Die Einheit der EU-27 ist ein hohes Gut in den Brexit-Verhandlungen, das wurde stets von allen Beteiligten betont und gelobt. Denn tatsächlich ist es der EU bisher gelungen, die Mitglieder auf Linie zu halten. In der Suche nach einem Kompromiss, der es der britischen Premierministerin Theresa May ermöglichen würde, den verhandelten Deal durch das britische Parlament zu bringen, machte sich der polnische Außenminsiter für einen Kompromiss stark, der bisher von EU-Seite stets verweigert worden war: Er sei für eine Befristung des sogenannten Backstops für Nordirland auf fünf Jahre, sagte Außenminister Jacek Czaputowicz am Montag nach Angaben des britischen Senders BBC.

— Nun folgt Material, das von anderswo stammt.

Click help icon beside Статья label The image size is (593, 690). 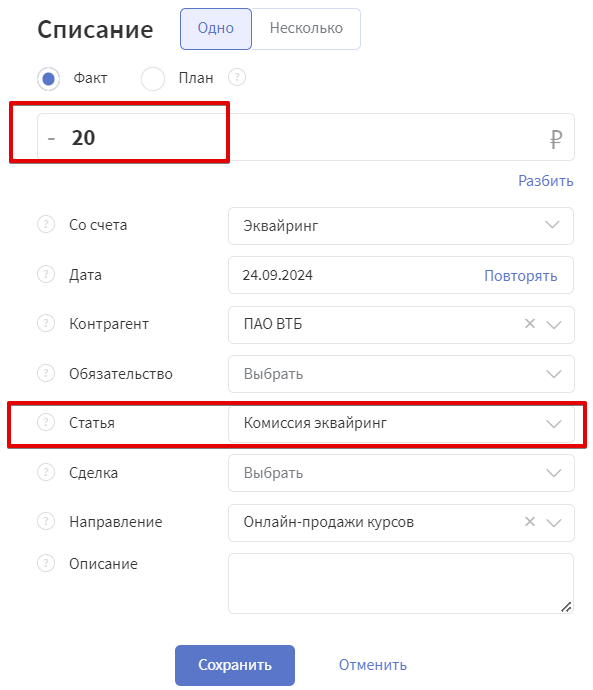pos(46,422)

Der Backstop ist die von der EU geforderte Garantie, dass es zwischen dem EU-Staat Irland und dem britischen Nordirland auch nach dem für Ende März geplanten Brexit keine Grenzkontrollen und Schlagbäume gibt. Die EU lehnt eine Befristung bisher ab.

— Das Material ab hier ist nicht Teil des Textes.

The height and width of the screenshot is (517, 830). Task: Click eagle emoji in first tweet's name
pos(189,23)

Czaputowicz sagte, er habe über die Befristung mit dem irischen und dem britischen Außenminister gesprochen. "Ich weiß nicht, ob das umsetzbar ist, ob Irland bereit ist, einen solchen Vorschlag zu machen. Aber ich habe den Eindruck, das könnte die Blockade bei den Verhandlungen lösen."

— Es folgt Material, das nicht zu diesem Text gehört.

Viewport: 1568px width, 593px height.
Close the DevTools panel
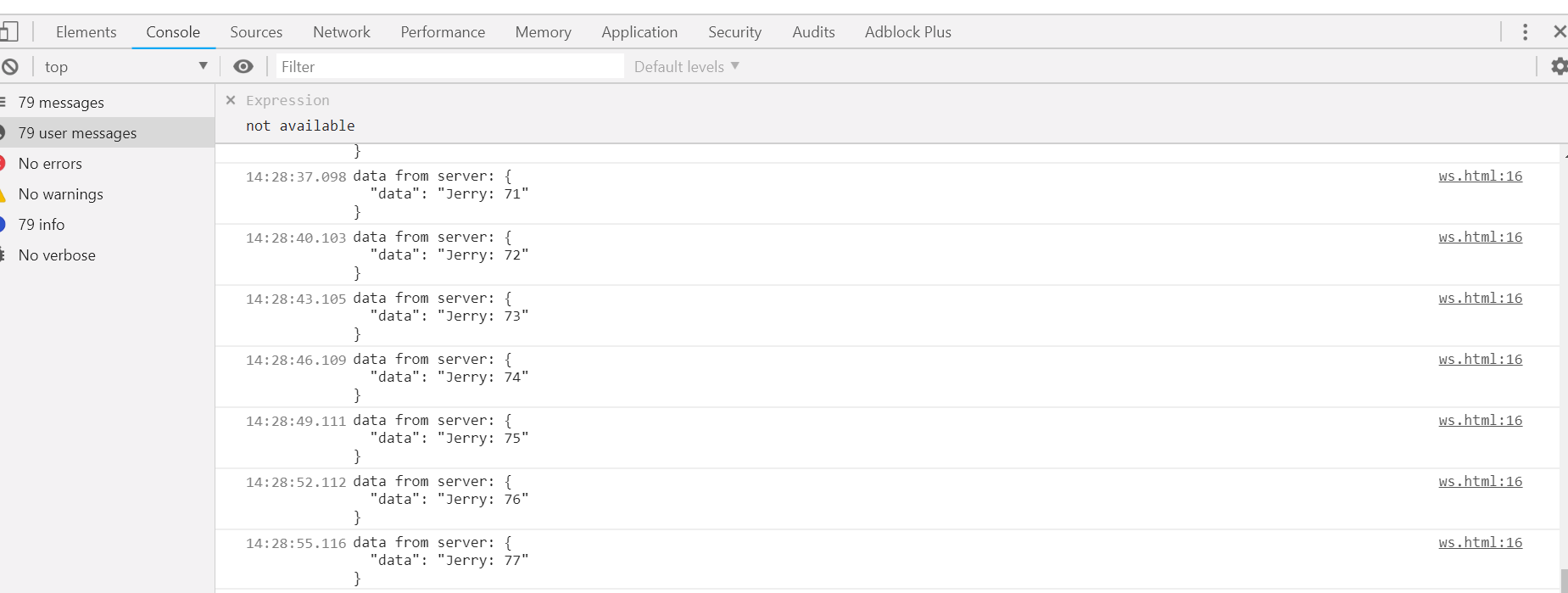click(x=1559, y=32)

Der zwischen der britischen Regierung und der EU ausgehandelte Brexit-Vertrag war vorige Woche unter anderem wegen des Backstops im britischen Unterhaus gescheitert. Nun wird nach einem Weg gesucht, einen ungeregelten britischen EU-Austritt Ende März zu vermeiden. Am Montagnachmittag gegen 16.30 Uhr will die britische Regierungschefin May ihren Plan B dem Unterhaus erklären.

Irland dementiert

Doch Irland sieht die Sache nicht ganz so wie Polen. Man beharrt im Brexit-Streit weiter auf einer unbefristeten Garantie für eine offene Grenze zum britischen Nordirland. Dies bekräftigte der irische Außenminister Simon Coveney am Montag in Brüssel.

Coveney sagte, Czaputowicz' Äußerungen gäben nicht die Auffassung der EU wider. "Ich habe sehr deutlich gemacht, dass eine Befristung der Rückversicherung, also des Backstops, letztlich bedeutet, dass es gar kein Backstop mehr ist." Er verstehe aber die polnische Sorge, eine Lösung zu finden und einen ungeregelten britischen EU-Austritt zu vermeiden.

Der zwischen der britischen Regierung und der EU ausgehandelte Brexit-Vertrag war vorige Woche unter anderem wegen des Backstops im britischen Unterhaus gescheitert. An diesem Montagnachmittag will die britische Regierungschefin Theresa May sagen, wie es weiter gehen soll.

Der britische Außenminister Jeremy Hunt wollte sich in Brüssel nicht dazu äußern, wie der Plan B aussehen soll. Hunt bekräftigte aber, dass die britische Regierung zum Friedensprozess in Irland stehe. Beobachter befürchten, dass eine feste Grenze zwischen Irland und Nordirland den Friedensprozess stoppen und neue Gewalt anfachen könnte.

Maas will wissen, was Londoner Parlament will

Der deutsche Außenminister Heiko Maas sagte in Brüssel: "Wir müssen jetzt endlich wissen, was man in London will und wofür es eine Mehrheit im Parlament gibt." Danach könne man mit Großbritannien darüber reden, wie ein Brexit ohne Abkommen zu verhindern sei. "Denn das wollen ja anscheinend alle."

Luxemburgs Außenminister Jean Asselborn schlug vor, sich auf die Option einer dauerhaften Zollunion zu konzentrieren. "Damit könnte man die irische Frage lösen und man könnte auch ein Chaos verhindern am 30. März", sagte er in Brüssel. Ein Austritt Großbritanniens ohne Abkommen führe unweigerlich dazu, dass es wieder Grenzkontrollen und Zölle gebe. "Das will ja keiner", sagte Asselborn.